Chairwoman of the Tohono O'odham
- In office June 3, 2003 – August 3, 2007
- Vice President: Ned Norris Jr. (2003-2006)
- Preceded by: Edward D. Manuel
- Succeeded by: Ned Norris Jr.

Personal details
- Born: 1960 (age 65–66)
- Spouse: Richard Saunders
- Occupation: Politician

= Vivian Juan-Saunders =

Leader of the Tohono O'odham nation in Arizona

Vivian Juan-Saunders is an American politician who became the first woman to lead the Tohono O'odham Nation of southern Arizona in 2003. She served as Chairwoman of the Tohono O'odham from 2003 until 2007.

==Biography==
Juan-Saunders is from New Fields community in Chukut Kuk District of the Tohono O'odham Nation and is a former Miss Tohono O'odham Nation and later Miss Indian Arizona and in 1982 won the crown of Miss Indian America in Sheridan, Wyoming. She is the former vice president of Tohono O'odham Community College, which is located in Sells, Arizona. Juan-Saunders has a Masters in American Indian Studies from the University of Arizona.
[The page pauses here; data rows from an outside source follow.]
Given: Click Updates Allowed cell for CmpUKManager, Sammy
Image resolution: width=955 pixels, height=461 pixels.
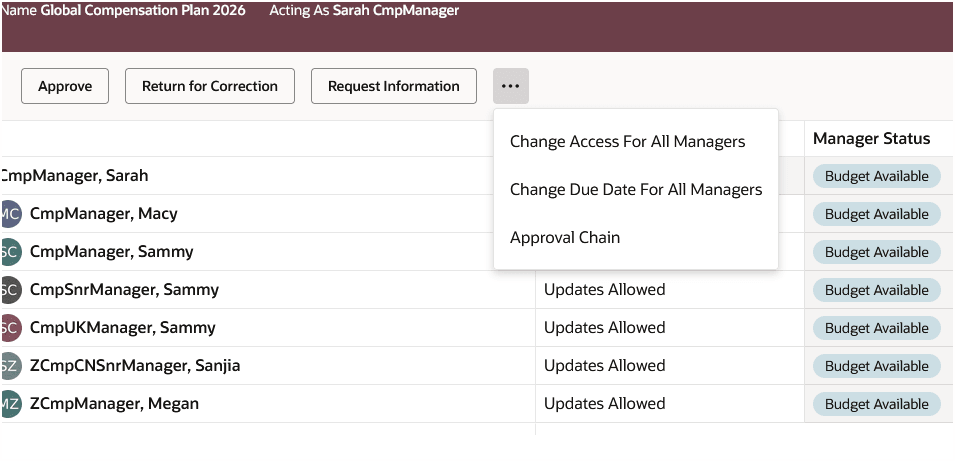Looking at the screenshot, I should (x=604, y=328).
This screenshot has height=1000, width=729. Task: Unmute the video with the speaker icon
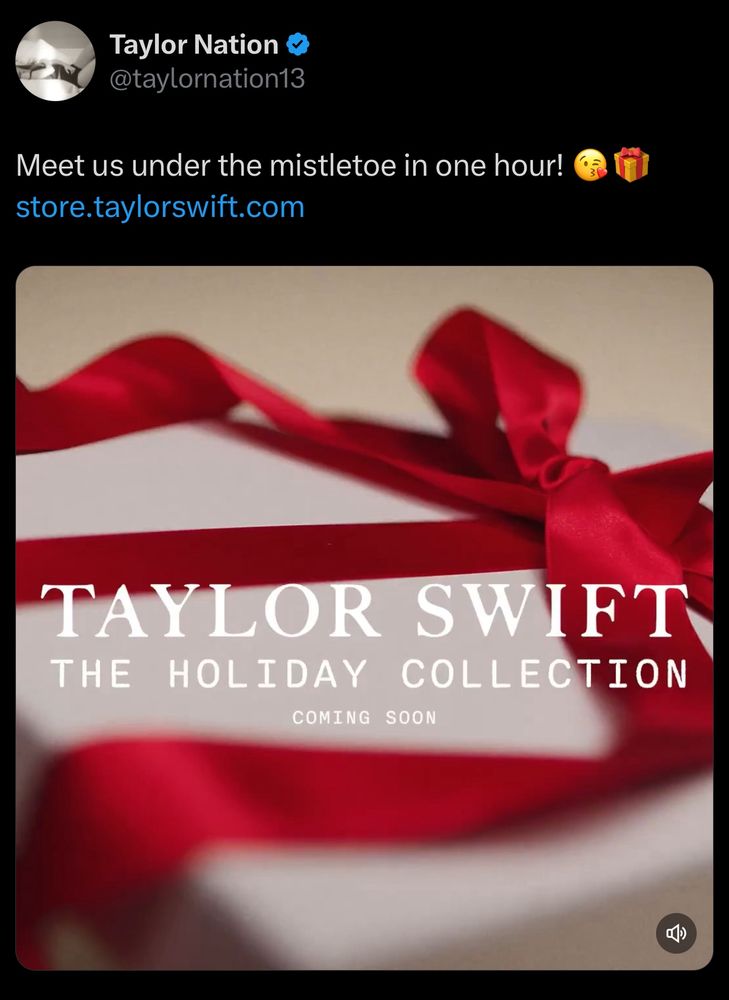point(676,933)
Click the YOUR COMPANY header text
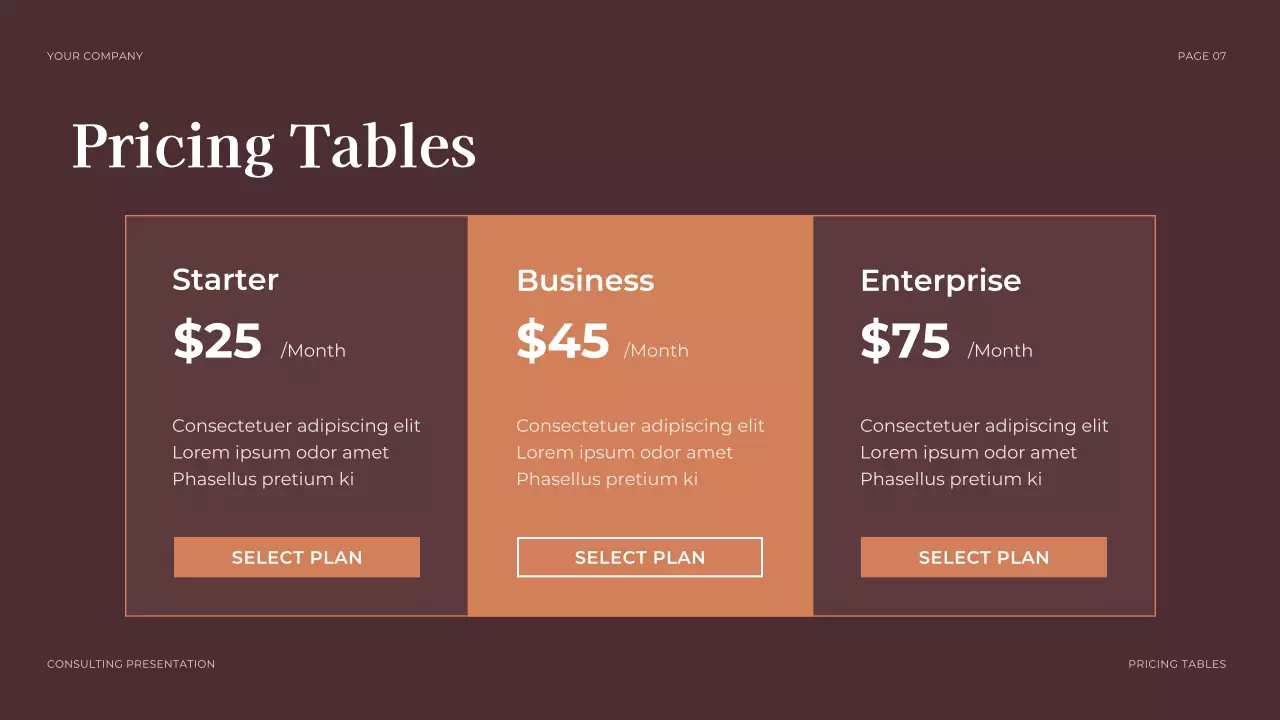The height and width of the screenshot is (720, 1280). coord(95,56)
In 1999, Juan-Saunders, together with running mate Ned Norris, Jr., challenged incumbent Tohono O'odham Chairman Edward D. Manuel for the chairmanship in the executive election. Manuel defeated Juan-Saunders to win a second term in office.

Juan-Saunders once again challenged Manuel in 2003, in a rematch of the 1999 race. She was elected the Chairwoman of the Tohono O'odham nation in the May 24. 2003, tribal election, with Ned Norris, Jr. as her running mate. She defeated incumbent Tohono O'odham Chairman Edward D. Manuel, who had held the office since 1995, with 59% of the popular vote while carrying eight of the eleven electoral districts. In doing so, she became the first woman to lead the Tohono O'odham.

Juan-Saunders was officially inaugurated as Chairwoman of the Tohono O'odham nation on Monday, June 3, 2003, by Tohono O'odham chief judge Betsy Norris. A larger ceremonial inauguration was later held on June 27, 2003, at Baboquivari High School in Topawa, Arizona. Norris, her running mate, served as the vice chairman of the Tohono O'odham until his resignation in June 2006.

Vivian Juan-Saunders was defeated for re-election in May 2007 by her former running mate, Ned Norris, Jr., who received 1,766 of the 3,105 total votes cast in the election.

Juan-Saunders was defeated again in 2011 for the Chairmanship and also ran for the office in 2015. In May 2017, Juan-Saunders was elected to the Tohono O'odham Legislative Council for a four-year term representing Chukut Kuk District.